Extract provided ->
As those of you who might have been reading the few posts I have posted lately know, I am in bad shape physically and mentally. This has been exceptionally worse the last few months.
I have been fighting my Diabetes and currently it won. I am now insulin dependent and still high. I am fighting it tooth and nail. And truth is that the prick of the blood testing is worse than the prick of the insulin pen needle. That being said I still have to prick myself 8 times a day if I follow the schedule (and I don’t always). I am nowhere under control even with the insulin.
My current antidepressant is finally working. I am out of the deep depression and I sleep (a lot still) without sleep medicine. I worked on my room this weekend. What a change and it hit me, I am not depressed. It is funny feeling when the realization takes over.
The biggest problem is physical. I have been sick for about 4 weeks straight. I have been to the ER to be rehydrated after a severe stomach condition (still have it a little bit and so will be seeing a gastroenterologist Tuesday). The food I have been eating causes pain and other stomach issues. I have gone through bronchitis twice, gone away and then came back.

Your instructions -> Carry on the personal post about diabetes, depression and ongoing illness, picking up right after its final sentence.

(Collection entries)
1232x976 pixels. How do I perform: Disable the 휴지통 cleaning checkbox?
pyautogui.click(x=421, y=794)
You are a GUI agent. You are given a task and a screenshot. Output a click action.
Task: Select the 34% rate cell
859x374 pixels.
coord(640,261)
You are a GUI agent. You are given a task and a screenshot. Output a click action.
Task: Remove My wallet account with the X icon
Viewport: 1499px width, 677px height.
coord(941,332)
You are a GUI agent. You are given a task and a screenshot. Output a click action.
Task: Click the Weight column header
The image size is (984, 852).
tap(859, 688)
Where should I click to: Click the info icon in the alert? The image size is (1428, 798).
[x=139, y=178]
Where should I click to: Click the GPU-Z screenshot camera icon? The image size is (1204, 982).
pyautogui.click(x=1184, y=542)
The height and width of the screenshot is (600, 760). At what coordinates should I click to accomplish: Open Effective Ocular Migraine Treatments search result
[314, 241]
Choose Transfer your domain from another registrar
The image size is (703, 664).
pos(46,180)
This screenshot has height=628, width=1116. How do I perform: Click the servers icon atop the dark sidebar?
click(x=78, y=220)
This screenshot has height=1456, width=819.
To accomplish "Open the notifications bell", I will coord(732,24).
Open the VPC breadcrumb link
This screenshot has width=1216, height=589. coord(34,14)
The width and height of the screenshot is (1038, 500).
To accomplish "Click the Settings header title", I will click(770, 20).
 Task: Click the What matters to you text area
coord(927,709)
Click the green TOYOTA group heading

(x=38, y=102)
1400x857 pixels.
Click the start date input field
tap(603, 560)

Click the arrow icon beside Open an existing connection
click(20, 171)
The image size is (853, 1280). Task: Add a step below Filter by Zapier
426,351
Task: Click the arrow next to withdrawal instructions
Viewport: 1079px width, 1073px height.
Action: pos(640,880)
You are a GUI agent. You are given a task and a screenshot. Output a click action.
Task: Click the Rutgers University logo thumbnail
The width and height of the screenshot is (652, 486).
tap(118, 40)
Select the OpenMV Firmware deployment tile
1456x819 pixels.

Solved exercise ->
I could barely get out of bed because of one thing or another.
Right now I am not as bad. Maybe I will hang around longer this time.
Carbohydrates are bad for those of us with Fibro pain. If you are like me you love carb-laden foods. Now that I am on insulin for my diabetes, I went a bit too far. Time to stop. Should have stopped sooner.
Not only that I am suffering bad stomach problems which I finally had to use the Zofran for nausea. I get pains after eating.
I am sleeping better with just the Antidepressant Remeron, but not as well as the first 2 days. I slept last night from 12 midnight to 5 AM this morning. Finally decided to get up since I am not tired or groggy. The sleep aids always made me so groggy all day I stayed in bed.
Ooops lost my focus and forgot what I was doing. My stomach has hurt for hours now. At least the pains are lessening.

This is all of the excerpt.